Monday, September 24, 2018

Music Review //
Sunshine Frisbee Laserbeam
"Blackout Cowboy"
(By The Time It Gets Dark)


https://bythetimeitgetsdark.bandcamp.com/album/blackout-cowboy //

While I'm not always sure how to describe the music of a band such as Sunshine Frisbee Laserbeam (Which, yes, is a name that would look great on a t-shirt) I always tend to like it.   SFL have this quality where they feel like something out of the 1990's and in that sense also, they sound like one of those bands that would've had a big radio hit back then (possibly) but then all of their other songs were so much better and remain so much more appreciated now.   You know, like a band such as Nada Surf, for example.

With rock n roll at the helm, SFL bring out elements of Poster Children as this is a high energy experience.    There are bits of older Foo Fighters in here and there is just that general feel of it being somewhere between QOTSA and Pinback.   It's a louder, faster Damn Personals and yet "Meatloaf To The Camera" (perhaps my favorite song on the album) has a lot of melody to it.    I can say that it reminds me of Dandelion but does anyone really even get that reference anymore?

There are punk roots to these songs and they also can remind me of Supergrass.   On the titular track there is the line "Everything looks bad if you remember it" and after hearing it you will be singing along with "Blackout Cowboy" in a whole new way (Something I haven't really done since the Subsonics' record "Flesh Colored Paint")   This should also be played loudly, which I do despite what my neighbors think, as it just has that big arena feel to it.   I just wish there was a better way to describe it, a more definitive comparison point, but SFL just seems to be carving out their own rock n roll legacy.

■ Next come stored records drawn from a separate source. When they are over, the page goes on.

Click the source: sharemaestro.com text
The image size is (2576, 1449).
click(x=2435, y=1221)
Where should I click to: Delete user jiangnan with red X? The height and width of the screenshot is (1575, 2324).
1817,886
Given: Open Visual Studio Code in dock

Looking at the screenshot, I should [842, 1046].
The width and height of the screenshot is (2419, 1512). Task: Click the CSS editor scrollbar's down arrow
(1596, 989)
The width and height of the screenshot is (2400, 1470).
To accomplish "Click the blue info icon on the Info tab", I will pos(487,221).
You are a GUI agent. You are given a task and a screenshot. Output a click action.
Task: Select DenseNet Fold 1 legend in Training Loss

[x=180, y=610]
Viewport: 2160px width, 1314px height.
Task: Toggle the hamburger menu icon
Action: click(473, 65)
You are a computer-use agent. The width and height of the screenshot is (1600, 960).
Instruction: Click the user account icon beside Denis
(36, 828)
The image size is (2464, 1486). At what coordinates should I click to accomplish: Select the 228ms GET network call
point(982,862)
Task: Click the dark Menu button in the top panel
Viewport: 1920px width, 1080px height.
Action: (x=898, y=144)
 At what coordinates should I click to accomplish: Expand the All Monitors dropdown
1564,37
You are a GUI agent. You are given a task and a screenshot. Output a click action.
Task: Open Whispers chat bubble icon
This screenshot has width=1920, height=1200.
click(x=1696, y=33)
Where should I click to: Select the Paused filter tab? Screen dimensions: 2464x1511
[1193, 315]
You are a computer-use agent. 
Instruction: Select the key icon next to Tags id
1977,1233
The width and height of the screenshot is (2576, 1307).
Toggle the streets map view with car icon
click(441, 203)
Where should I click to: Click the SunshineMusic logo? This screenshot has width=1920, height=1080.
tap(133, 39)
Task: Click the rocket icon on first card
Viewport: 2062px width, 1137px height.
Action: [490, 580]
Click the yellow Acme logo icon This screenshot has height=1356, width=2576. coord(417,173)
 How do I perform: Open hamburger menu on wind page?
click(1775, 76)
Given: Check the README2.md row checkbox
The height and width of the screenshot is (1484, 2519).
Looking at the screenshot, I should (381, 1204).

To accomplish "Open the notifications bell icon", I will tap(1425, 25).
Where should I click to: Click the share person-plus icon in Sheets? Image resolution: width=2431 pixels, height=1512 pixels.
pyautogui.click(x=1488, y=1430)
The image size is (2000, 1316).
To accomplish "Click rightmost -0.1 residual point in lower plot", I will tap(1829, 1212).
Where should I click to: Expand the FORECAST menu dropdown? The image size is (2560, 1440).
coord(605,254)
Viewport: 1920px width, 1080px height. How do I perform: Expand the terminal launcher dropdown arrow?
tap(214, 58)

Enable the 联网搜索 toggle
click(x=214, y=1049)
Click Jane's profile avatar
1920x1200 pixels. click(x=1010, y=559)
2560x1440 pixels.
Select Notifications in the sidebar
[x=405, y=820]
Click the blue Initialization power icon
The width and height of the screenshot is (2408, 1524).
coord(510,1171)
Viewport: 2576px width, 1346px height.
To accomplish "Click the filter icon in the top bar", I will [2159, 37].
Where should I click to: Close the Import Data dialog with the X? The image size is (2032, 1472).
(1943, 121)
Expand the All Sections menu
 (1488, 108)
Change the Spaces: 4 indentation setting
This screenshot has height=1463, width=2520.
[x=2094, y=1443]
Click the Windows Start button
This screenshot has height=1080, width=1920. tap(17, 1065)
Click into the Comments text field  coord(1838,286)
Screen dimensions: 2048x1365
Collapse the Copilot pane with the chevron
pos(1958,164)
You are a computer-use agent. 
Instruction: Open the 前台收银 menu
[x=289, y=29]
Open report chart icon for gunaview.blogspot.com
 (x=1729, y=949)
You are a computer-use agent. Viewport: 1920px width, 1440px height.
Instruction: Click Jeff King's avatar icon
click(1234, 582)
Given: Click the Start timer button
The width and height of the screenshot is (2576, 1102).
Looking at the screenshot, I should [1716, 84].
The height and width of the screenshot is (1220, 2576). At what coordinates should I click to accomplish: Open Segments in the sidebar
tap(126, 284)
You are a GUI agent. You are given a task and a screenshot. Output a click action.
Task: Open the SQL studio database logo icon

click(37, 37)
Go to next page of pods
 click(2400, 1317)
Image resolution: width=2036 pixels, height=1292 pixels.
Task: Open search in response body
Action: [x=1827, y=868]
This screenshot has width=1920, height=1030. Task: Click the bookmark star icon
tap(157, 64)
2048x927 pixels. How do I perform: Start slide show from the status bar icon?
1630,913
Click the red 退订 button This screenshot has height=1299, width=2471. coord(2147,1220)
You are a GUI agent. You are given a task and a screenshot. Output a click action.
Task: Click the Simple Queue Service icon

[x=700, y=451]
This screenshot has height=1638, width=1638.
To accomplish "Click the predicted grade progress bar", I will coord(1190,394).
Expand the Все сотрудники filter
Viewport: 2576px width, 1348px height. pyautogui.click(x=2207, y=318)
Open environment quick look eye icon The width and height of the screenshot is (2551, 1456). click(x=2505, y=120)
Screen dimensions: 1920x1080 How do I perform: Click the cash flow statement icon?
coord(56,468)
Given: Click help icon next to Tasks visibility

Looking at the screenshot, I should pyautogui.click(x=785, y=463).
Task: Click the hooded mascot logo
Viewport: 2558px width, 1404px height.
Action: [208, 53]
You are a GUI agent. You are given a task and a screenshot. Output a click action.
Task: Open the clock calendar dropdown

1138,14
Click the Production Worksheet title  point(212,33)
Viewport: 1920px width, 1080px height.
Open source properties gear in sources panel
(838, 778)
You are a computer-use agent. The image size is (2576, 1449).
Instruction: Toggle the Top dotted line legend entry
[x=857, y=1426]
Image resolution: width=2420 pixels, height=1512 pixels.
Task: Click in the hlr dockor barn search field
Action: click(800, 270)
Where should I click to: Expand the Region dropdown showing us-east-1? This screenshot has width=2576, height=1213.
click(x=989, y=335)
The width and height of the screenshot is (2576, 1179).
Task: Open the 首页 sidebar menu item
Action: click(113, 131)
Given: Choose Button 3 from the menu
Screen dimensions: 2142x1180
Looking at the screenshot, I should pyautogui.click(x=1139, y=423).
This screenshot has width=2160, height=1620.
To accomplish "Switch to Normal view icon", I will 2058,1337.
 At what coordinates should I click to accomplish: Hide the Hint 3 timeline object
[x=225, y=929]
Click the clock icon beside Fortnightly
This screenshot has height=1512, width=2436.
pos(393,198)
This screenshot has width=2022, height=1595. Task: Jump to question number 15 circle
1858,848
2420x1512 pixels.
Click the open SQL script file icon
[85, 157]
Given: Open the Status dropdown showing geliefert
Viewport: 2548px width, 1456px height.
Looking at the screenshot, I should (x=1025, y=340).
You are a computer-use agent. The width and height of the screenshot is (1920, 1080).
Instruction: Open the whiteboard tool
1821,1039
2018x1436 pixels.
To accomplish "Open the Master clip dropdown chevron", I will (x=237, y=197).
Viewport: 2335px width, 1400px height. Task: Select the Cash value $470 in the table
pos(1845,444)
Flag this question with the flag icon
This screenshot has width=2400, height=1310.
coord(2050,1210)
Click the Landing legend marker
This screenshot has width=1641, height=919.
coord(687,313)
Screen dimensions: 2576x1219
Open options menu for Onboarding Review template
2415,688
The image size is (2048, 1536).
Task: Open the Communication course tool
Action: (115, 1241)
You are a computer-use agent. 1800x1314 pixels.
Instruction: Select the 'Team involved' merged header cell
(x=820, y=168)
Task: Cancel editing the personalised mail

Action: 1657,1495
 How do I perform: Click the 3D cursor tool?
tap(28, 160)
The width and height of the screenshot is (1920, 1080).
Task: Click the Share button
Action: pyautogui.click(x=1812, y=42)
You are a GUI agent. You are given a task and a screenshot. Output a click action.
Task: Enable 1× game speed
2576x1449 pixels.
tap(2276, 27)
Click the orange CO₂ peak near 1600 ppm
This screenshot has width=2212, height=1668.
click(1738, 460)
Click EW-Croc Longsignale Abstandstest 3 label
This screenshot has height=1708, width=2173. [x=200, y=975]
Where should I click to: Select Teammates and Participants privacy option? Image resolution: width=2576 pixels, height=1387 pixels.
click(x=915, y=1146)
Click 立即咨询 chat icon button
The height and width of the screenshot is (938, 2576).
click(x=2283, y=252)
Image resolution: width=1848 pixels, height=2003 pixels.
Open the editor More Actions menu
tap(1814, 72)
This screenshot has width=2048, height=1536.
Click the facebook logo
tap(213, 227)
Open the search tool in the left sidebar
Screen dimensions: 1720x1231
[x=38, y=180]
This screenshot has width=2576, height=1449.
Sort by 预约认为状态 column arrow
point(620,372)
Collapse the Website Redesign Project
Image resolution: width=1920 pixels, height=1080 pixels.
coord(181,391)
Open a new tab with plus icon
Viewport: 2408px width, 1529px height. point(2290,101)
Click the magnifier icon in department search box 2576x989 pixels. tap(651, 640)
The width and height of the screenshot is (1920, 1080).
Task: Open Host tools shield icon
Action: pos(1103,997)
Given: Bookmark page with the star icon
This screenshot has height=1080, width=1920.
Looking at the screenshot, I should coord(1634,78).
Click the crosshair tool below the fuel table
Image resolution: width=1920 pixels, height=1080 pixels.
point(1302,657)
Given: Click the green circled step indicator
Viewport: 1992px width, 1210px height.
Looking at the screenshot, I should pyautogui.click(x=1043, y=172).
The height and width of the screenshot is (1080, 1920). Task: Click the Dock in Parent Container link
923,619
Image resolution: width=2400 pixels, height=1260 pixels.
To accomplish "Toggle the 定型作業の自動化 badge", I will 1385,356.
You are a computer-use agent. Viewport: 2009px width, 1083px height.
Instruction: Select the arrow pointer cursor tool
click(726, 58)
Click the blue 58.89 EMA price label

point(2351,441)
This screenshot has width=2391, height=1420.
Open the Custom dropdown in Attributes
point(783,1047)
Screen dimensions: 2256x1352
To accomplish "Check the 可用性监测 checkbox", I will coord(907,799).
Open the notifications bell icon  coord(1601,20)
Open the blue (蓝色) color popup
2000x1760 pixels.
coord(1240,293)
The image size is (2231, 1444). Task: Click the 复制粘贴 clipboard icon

"MK Ultra" has these great sing along guitar riffs, you know the kind where the notes go along with the words.    For me personally this sounds like the type of album where the year would be 1995 maybe 1996 and I'd have a CD in my collection that was either a soundtrack or just some sort of compilation and I'd think "Oh, I should listen to that".   Then I hear a band on it years later (like Straitjacket Fits on that No Alternative comp) and think "Let me listen to more of their songs".    Regardless, play this one often, play it loudly and I just love the hell out of it no matter what year it was released because music this grand is timeless.